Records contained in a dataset
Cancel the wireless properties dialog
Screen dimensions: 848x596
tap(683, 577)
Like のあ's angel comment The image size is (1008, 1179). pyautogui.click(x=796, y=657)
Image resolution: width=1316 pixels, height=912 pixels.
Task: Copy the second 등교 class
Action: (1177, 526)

Goal of the exercise - Put down all the data once more, exactly as it appears above.

Problem solution -
Cancel the wireless properties dialog
Screen dimensions: 848x596
tap(683, 577)
Like のあ's angel comment The image size is (1008, 1179). pyautogui.click(x=796, y=657)
Image resolution: width=1316 pixels, height=912 pixels.
Task: Copy the second 등교 class
Action: (1177, 526)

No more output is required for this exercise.